RECENSIONE – «Basta che lei si metta a gridare in faccia a tutti la verità. Nessuno ci crede, e tutti la prendono per pazza»: mai parole furono così ad effetto e allo stesso tempo profetiche. “Il berretto a sonagli” di Andrea Baracco è in scena al Teatro Mercadante di Napoli dal 18 marzo fino a domenica 29. Il dramma dell’immenso Luigi Pirandello torna a calcare il palco per esplorare le fragilità dell’individuo e della società. 

Lo spettacolo fonde ironia e tragedia, grazie anche alle performance lodevoli degli interpreti.
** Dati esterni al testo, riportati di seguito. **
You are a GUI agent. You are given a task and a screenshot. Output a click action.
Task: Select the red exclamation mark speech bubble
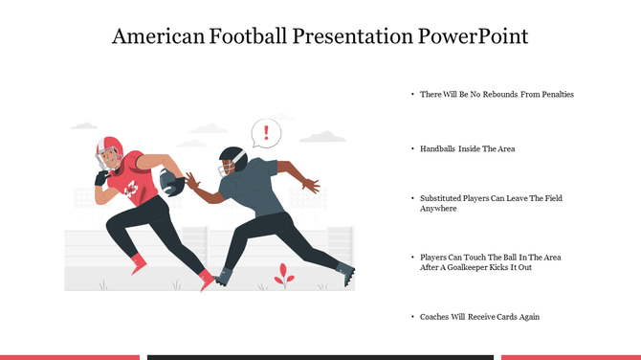(267, 132)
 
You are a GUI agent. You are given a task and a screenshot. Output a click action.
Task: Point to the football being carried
(172, 181)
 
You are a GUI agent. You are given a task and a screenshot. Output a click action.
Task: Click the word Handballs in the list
(438, 149)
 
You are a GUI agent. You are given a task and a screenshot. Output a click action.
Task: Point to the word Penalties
(555, 95)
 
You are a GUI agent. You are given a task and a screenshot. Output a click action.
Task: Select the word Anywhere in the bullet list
(438, 209)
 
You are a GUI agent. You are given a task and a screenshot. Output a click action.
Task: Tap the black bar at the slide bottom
(320, 357)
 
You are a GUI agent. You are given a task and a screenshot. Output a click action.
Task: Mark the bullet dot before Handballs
(412, 149)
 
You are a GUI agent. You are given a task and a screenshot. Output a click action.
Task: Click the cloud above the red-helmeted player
(85, 125)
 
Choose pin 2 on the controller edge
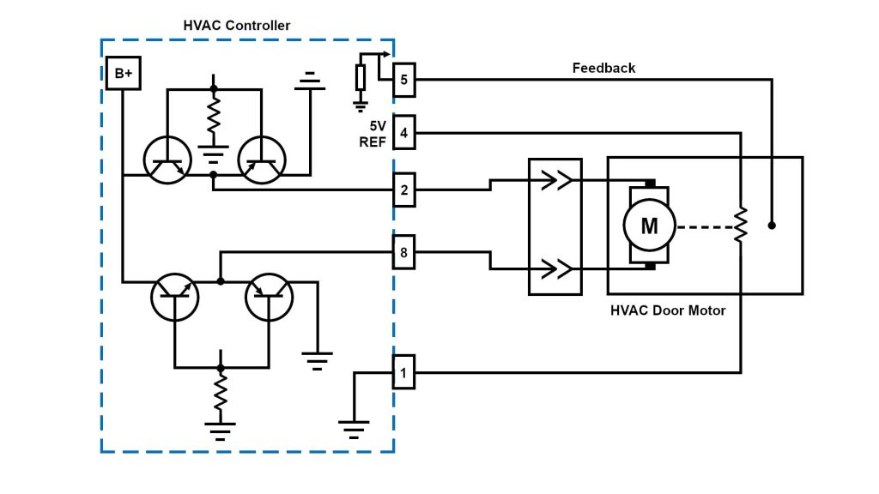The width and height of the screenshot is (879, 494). tap(404, 190)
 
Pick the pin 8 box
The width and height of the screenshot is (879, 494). tap(404, 252)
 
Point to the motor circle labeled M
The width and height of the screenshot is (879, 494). tap(649, 226)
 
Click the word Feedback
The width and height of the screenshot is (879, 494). tap(603, 68)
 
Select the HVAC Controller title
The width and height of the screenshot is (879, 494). tap(237, 26)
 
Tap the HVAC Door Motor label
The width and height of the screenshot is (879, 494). tap(668, 310)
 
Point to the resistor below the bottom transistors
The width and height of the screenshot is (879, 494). tap(221, 392)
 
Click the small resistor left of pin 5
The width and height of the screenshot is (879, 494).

Nel ruolo dell’indimenticabile Ciampa il meticoloso Silvio Orlando. Il cast si compone inoltre dei talenti di Francesca Botti, Michele Eburnea, Francesca Farcomeni, Davide Lorino, Annabella Marotta, Stefania Medri e Marta Nuti. Le scenografie curate da Roberto Crea sono essenziali, ma funzionali alle esigenze delle scene.

La trama racconta la vicenda di Ciampa, un uomo messo in ridicolo da dei sospetti di infedeltà circa sua moglie e dalla rigidità dei codici onorevoli. Pirandello dipingeva con maestria il contrasto tra apparenza e realtà. Mostrava come le convenzioni sociali possano trasformarsi in strumenti di oppressione. La regia di Andrea Barocco non tradisce l’ingegno dell’autore siciliano.

La rappresentazione si conserva incisiva, con dialoghi brillanti che, pur facendo sorridere, rivelano profondi conflitti interiori. Il titolo storico, simbolico e ironico, evidenzia il ridicolo che accompagna chi viene giudicato dalla società. L’opera risale al 1917, eppure mantiene nel 2026 una straordinaria modernità. Il pubblico si interroga sul concetto di verità e sulle maschere che ciascuno di noi indossa, ieri come oggi.